Texto del relato
________________________

Orlando Cápiro era un funcionario que pertenecía a la vieja guardia comunista de Cuba. Había servido más como agente de la seguridad cubana que como diplomático en una docena de países de América latina. Era un individuo seco que tenía fama de solitario. Le dedicaba más de diez horas al día a su trabajo como primer cónsul de Cuba en Angola y jamás se le vio compartir las consuetudinarias fiestas que montaba la alta oficialidad cubana en aquel país, ni las que daba el cuerpo diplomático acreditado en Luanda.
‘—Todos y cada uno de los generales aquí presentes serán congregados a primera hora de la mañana en el cuartel general, hasta que reciban instrucciones más específicas. Queremos agregar que estarán incomunicados del resto de la oficialidad hasta que dejen el país, que será en cualquier momento a partir de ahora.
La reunión terminó sin derecho a aclaratorias. El cónsul salió del recinto con el mismo dinamismo con el cual entró. Los desconcentrados generales estaban incapacitados para hacer comentarios. Había sido para ellos una sorpresa el recibir órdenes tan repentinas de dejar la acción. No faltaron, entre el grupo de los nueve generales, quienes sintieron un escalofrío aterrador. Otros se despidieron de los planes de deserción. Para “Mirringa” había sido el fin de una aventura que disfrutó a cada momento. Se preguntaba qué le aguardaba en Cuba. Había experimentado un poder que iba más allá de la lucha armada. Al igual que el resto de los generales, se sabía querido y admirado por su tropa y subalternos, cosa que jamás logró en la Cuba sedentaria de la cual había salido hacía ya casi dos años y a la cual no quería regresar tan pronto.
Pasó esa semana y la siguiente y aún los generales vegetaban en los mugrientos y calurosos muros del cuartel general. Salvo la buena comida y una que otra emborrachada, el tiempo pasado en aquel absurdo acuertelamiento era frustrante. La total incomunicación les intrigaba cada día más. Algunos hablaban de medidas de seguridad exageradas. Otros hacían conjeturas sobre este o aquel tratado internacional, que ameritaba esconder a la oficialidad cubana en Angola para dar la impresión de que habían sido retirados del país. “Mirringa” añoraba los ratos agradables que pasaba últimamente en compañía de su camarada, el capitán León. Al comenzar la tercera semana de encierro, los generales comenzaron a destaparse entre ellos mismos, reuniéndose y comentando sobre los errores de aquella guerra. Cada día que pasaba el descontento crecía entre cada uno de aquellos hombres de acción, que se veían enclaustrados en la inactividad, sobre todo cuando sabían que más allá de los muros se estaban librando batallas sin la dirección de ninguno de ellos.

________________________

Datos proporcionados
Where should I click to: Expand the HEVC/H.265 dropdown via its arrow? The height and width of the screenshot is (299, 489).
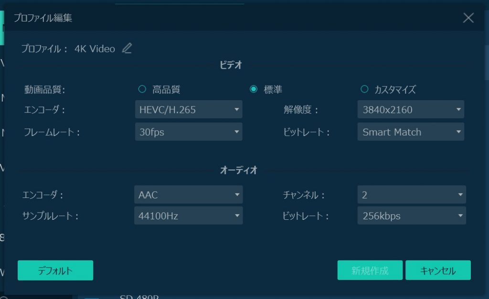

________________________

Ejercicio propuesto
Vuelve a escribir el relato desde "Orlando Cápiro era" hasta "partir de ahora.", ambos incluidos, con "funcionario" cambiado por "burócrata". Para responder, usa solo el relato y ninguna otra fuente.

Respuesta correcta
Orlando Cápiro era un burócrata que pertenecía a la vieja guardia comunista de Cuba. Había servido más como agente de la seguridad cubana que como diplomático en una docena de países de América latina. Era un individuo seco que tenía fama de solitario. Le dedicaba más de diez horas al día a su trabajo como primer cónsul de Cuba en Angola y jamás se le vio compartir las consuetudinarias fiestas que montaba la alta oficialidad cubana en aquel país, ni las que daba el cuerpo diplomático acreditado en Luanda.
‘—Todos y cada uno de los generales aquí presentes serán congregados a primera hora de la mañana en el cuartel general, hasta que reciban instrucciones más específicas. Queremos agregar que estarán incomunicados del resto de la oficialidad hasta que dejen el país, que será en cualquier momento a partir de ahora.